A Mm.ª juíza “a quo” considerou, face a tais dados de facto, que não tendo sido observado o prazo de propositura da acção consagrado no n.º 4 do art.º 1433.º do CC, correctamente qualificado como de caducidade, qualificação que o apelante não discute, encontrava-se extinto o direito deste interpor a acção de anulação das deliberações tomadas na Assembleia de Condóminos que teve lugar no referido dia 4 de Abril de 2009. O recorrente, por seu turno, apelando ao disposto no art.º 398.º do CPC em vigor à data em que foi decretada a providência, contrapõe que instaurou a acção tempestivamente, por ter observado o prazo de 30 dias ali previsto, tendo-se a acção por instaurada na data da propositura do procedimento cautelar, isto se bem interpretamos a referência à retroacção dos seus efeitos. Seja como for, a posição do autor vai claramente no sentido de considerar que a propositura da providência cautelar, quando respeitado o prazo de 30 dias previsto no aludido preceito, obsta à caducidade do direito de interpor a acção.
Não tem, porém, razão, o que se antecipa.
Nos termos do art.º 1433.º do CC qualquer condómino, confrontado com deliberações da assembleia contrárias à lei ou a regulamentos anteriormente aprovados pode, para o que aqui releva, requerer a sua anulação, instaurando acção para o efeito no prazo de 60 dias contados da data da deliberação, sem embargo de também poder requerer “a suspensão das deliberações nos termos da lei do processo” (cf. n.ºs 4 e 5).
O procedimento cautelar nominado de suspensão de deliberações sociais vinha previsto à data nos art.ºs 396.º e 397.º, sendo o seu regime aplicável às deliberações das assembleias de condóminos por força do art.º 398.º.

INSTRUÇÃO DADA A:
Segundo o texto do documento, em que prazo deve o condómino instaurar a acção de anulação prevista no art.º 1433.º do CC?

REGISTOS:
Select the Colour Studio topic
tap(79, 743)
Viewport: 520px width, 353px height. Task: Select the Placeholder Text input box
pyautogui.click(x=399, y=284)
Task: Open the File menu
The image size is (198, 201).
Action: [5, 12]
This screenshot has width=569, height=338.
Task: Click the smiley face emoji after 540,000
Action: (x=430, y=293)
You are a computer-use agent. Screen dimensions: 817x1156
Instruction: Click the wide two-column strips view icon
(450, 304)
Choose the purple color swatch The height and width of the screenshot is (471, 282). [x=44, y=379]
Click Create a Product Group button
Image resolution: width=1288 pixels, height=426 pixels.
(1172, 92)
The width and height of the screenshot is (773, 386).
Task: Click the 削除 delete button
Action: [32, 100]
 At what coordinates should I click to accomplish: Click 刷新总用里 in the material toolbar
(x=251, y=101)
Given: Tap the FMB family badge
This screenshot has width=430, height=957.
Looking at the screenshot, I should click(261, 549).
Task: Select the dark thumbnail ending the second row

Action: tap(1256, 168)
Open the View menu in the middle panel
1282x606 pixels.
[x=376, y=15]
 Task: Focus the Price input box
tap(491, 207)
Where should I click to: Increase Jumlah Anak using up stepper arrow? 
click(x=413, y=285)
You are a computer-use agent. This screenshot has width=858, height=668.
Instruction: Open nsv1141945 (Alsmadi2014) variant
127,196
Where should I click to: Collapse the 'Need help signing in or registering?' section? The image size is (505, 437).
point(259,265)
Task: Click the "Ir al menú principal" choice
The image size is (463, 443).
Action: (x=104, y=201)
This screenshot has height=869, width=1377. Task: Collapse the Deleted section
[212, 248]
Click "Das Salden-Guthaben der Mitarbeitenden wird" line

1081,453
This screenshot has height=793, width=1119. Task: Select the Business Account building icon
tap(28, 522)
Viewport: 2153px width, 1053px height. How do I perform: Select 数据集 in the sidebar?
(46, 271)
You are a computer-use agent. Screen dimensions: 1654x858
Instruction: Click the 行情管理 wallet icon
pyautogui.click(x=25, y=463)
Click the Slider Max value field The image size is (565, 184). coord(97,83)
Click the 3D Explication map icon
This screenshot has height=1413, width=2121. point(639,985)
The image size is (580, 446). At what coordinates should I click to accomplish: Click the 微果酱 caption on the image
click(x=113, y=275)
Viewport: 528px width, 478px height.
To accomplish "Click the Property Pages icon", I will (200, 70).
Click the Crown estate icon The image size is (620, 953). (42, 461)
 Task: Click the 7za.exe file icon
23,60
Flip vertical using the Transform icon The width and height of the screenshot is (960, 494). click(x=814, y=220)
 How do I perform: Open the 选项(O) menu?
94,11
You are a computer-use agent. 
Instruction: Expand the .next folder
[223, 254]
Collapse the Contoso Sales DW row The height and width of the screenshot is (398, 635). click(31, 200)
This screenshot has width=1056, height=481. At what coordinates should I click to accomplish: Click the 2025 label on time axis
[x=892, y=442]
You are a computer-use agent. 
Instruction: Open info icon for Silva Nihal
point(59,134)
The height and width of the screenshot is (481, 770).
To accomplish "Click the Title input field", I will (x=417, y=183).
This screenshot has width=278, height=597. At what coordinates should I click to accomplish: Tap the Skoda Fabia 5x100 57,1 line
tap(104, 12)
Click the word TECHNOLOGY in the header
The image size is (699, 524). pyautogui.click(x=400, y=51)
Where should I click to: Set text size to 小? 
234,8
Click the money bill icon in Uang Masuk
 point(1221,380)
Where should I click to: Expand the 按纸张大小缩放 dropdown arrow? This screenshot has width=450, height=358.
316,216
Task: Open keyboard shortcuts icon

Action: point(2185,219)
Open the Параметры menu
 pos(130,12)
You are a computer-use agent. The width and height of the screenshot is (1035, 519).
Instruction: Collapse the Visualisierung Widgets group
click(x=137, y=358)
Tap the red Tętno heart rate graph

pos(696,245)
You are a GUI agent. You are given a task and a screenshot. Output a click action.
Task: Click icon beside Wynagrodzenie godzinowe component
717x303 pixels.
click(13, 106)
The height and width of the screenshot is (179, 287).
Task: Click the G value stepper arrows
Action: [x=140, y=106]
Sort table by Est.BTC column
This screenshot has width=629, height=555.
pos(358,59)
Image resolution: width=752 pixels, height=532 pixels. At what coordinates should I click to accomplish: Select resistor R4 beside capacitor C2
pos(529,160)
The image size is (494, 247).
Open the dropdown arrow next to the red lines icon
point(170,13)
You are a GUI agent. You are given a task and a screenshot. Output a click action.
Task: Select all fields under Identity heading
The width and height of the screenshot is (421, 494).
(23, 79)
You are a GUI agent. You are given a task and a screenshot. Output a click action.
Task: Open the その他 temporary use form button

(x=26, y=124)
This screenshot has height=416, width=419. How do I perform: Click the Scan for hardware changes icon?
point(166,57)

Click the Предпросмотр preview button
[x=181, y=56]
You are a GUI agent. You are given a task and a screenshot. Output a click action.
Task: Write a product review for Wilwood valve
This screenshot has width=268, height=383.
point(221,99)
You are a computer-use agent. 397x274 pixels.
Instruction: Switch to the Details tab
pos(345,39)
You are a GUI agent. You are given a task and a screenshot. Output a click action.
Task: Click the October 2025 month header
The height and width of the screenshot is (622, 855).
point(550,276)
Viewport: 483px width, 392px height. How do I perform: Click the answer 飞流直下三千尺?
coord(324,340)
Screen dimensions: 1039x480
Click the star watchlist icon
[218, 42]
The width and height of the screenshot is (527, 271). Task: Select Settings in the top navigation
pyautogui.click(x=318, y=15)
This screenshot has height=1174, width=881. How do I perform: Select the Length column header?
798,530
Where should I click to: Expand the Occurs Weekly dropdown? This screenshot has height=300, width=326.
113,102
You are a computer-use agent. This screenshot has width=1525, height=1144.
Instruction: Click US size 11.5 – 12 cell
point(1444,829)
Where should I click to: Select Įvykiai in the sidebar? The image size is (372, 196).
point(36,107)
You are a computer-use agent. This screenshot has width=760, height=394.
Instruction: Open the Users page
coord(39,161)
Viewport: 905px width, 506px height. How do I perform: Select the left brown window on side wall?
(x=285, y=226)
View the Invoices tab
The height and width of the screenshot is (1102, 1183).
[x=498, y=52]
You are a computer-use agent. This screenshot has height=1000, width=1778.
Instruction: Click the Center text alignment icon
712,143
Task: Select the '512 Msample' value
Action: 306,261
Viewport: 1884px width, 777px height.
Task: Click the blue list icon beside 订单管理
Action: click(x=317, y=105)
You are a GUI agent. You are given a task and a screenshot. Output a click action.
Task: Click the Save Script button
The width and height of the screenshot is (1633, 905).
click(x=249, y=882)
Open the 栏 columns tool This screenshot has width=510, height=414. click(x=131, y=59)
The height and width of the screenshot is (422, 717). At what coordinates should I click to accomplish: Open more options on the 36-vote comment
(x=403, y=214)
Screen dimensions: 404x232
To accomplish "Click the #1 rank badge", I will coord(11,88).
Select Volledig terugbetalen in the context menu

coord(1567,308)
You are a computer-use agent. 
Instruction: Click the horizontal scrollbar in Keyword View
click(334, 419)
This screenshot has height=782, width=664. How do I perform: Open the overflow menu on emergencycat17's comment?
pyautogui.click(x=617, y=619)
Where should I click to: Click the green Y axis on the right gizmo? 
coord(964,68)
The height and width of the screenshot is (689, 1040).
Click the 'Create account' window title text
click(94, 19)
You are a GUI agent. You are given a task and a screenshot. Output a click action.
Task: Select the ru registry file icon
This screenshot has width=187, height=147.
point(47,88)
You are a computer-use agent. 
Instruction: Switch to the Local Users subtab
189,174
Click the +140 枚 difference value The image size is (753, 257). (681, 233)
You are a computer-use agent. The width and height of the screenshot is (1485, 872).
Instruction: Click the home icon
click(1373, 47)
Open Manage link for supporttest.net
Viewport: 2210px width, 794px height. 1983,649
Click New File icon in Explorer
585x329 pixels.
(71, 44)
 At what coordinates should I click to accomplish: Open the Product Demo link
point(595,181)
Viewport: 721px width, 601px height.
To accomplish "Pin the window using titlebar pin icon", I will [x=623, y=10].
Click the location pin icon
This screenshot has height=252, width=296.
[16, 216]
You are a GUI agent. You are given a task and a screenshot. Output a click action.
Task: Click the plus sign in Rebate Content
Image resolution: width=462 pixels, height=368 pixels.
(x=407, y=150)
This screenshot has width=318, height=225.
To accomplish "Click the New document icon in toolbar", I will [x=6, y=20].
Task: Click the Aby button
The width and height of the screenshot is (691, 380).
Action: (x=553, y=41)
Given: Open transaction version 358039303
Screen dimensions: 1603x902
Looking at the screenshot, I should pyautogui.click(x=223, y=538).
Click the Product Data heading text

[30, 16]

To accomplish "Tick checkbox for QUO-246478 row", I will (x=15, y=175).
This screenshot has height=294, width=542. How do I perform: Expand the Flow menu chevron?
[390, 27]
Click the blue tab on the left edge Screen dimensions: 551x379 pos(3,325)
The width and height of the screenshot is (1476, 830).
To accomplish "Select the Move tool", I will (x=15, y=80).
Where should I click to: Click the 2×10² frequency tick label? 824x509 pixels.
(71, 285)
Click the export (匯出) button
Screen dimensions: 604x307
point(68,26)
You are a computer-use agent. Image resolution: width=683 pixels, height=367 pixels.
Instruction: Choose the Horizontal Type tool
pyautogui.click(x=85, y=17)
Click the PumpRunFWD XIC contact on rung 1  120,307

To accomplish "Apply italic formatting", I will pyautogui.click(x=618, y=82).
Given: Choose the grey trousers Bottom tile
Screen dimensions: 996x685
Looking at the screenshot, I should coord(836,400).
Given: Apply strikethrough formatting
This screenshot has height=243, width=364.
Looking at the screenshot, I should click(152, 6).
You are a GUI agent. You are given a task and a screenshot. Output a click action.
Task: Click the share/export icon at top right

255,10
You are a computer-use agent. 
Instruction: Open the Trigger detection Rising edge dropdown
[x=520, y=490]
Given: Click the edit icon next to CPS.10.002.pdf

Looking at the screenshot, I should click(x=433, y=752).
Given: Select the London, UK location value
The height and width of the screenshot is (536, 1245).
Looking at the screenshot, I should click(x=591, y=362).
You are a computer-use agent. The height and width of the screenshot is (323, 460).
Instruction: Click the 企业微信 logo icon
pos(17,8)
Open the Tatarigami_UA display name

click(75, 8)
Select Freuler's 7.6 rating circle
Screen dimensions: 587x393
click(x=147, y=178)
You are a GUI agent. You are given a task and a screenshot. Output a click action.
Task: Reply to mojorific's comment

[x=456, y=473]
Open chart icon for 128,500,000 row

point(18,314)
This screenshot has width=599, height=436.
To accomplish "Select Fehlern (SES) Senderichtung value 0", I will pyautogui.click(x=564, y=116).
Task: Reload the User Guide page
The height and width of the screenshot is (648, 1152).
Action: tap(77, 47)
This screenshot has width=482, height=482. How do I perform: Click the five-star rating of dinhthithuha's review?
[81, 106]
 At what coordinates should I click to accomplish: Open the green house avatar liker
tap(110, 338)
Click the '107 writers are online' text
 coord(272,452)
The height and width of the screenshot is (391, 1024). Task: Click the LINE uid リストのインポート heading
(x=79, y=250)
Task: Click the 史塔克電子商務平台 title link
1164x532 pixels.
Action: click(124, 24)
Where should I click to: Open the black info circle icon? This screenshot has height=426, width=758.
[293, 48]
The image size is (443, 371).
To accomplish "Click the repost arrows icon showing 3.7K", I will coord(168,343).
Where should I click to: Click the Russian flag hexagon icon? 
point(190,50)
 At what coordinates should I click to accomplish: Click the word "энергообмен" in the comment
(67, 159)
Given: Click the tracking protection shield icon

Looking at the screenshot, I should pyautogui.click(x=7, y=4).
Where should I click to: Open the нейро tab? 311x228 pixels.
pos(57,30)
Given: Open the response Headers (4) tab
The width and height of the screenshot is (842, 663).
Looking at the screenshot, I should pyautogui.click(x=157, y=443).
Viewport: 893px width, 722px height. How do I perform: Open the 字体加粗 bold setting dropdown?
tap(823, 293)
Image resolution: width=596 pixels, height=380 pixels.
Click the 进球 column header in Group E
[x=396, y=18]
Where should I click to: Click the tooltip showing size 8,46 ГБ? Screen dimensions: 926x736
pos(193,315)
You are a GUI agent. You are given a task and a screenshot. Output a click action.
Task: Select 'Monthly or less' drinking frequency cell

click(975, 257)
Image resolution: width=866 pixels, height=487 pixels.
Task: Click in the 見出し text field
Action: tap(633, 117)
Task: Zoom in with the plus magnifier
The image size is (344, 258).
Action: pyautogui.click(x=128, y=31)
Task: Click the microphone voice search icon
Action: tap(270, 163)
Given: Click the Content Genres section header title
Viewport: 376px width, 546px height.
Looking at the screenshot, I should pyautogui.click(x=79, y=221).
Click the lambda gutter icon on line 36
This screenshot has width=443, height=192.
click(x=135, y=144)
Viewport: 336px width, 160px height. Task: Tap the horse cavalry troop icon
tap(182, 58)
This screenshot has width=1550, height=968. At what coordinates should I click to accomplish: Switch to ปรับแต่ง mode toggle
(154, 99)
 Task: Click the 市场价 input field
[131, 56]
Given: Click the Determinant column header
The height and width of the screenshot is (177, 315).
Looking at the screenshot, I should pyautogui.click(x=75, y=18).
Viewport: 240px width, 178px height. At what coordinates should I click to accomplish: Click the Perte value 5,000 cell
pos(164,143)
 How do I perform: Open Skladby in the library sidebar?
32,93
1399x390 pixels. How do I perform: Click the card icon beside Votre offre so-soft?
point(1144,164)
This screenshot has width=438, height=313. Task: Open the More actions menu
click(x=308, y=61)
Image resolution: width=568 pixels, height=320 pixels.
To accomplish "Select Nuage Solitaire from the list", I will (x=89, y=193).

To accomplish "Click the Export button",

INSTRUÇÃO DADA B:
Reescreve as linhas dos registos como tabela Markdown com as colunas "N.º" e "Linha", omitindo as linhas em branco. Começa na primeira linha dos registos e termina na linha que contém "tap(491, 207)", incluindo ambas.

RESPOSTA CORRETA A:
No prazo de 60 dias contados da data da deliberação.

RESPOSTA CORRETA B:
| N.º | Linha |
|---|---|
| 1 | Select the Colour Studio topic |
| 2 | tap(79, 743) |
| 3 | Viewport: 520px width, 353px height. Task: Select the Placeholder Text input box |
| 4 | pyautogui.click(x=399, y=284) |
| 5 | Task: Open the File menu |
| 6 | The image size is (198, 201). |
| 7 | Action: [5, 12] |
| 8 | This screenshot has width=569, height=338. |
| 9 | Task: Click the smiley face emoji after 540,000 |
| 10 | Action: (x=430, y=293) |
| 11 | You are a computer-use agent. Screen dimensions: 817x1156 |
| 12 | Instruction: Click the wide two-column strips view icon |
| 13 | (450, 304) |
| 14 | Choose the purple color swatch The height and width of the screenshot is (471, 282). [x=44, y=379] |
| 15 | Click Create a Product Group button |
| 16 | Image resolution: width=1288 pixels, height=426 pixels. |
| 17 | (1172, 92) |
| 18 | The width and height of the screenshot is (773, 386). |
| 19 | Task: Click the 削除 delete button |
| 20 | Action: [32, 100] |
| 21 |  At what coordinates should I click to accomplish: Click 刷新总用里 in the material toolbar |
| 22 | (x=251, y=101) |
| 23 | Given: Tap the FMB family badge |
| 24 | This screenshot has width=430, height=957. |
| 25 | Looking at the screenshot, I should click(261, 549). |
| 26 | Task: Select the dark thumbnail ending the second row |
| 27 | Action: tap(1256, 168) |
| 28 | Open the View menu in the middle panel |
| 29 | 1282x606 pixels. |
| 30 | [x=376, y=15] |
| 31 |  Task: Focus the Price input box |
| 32 | tap(491, 207) |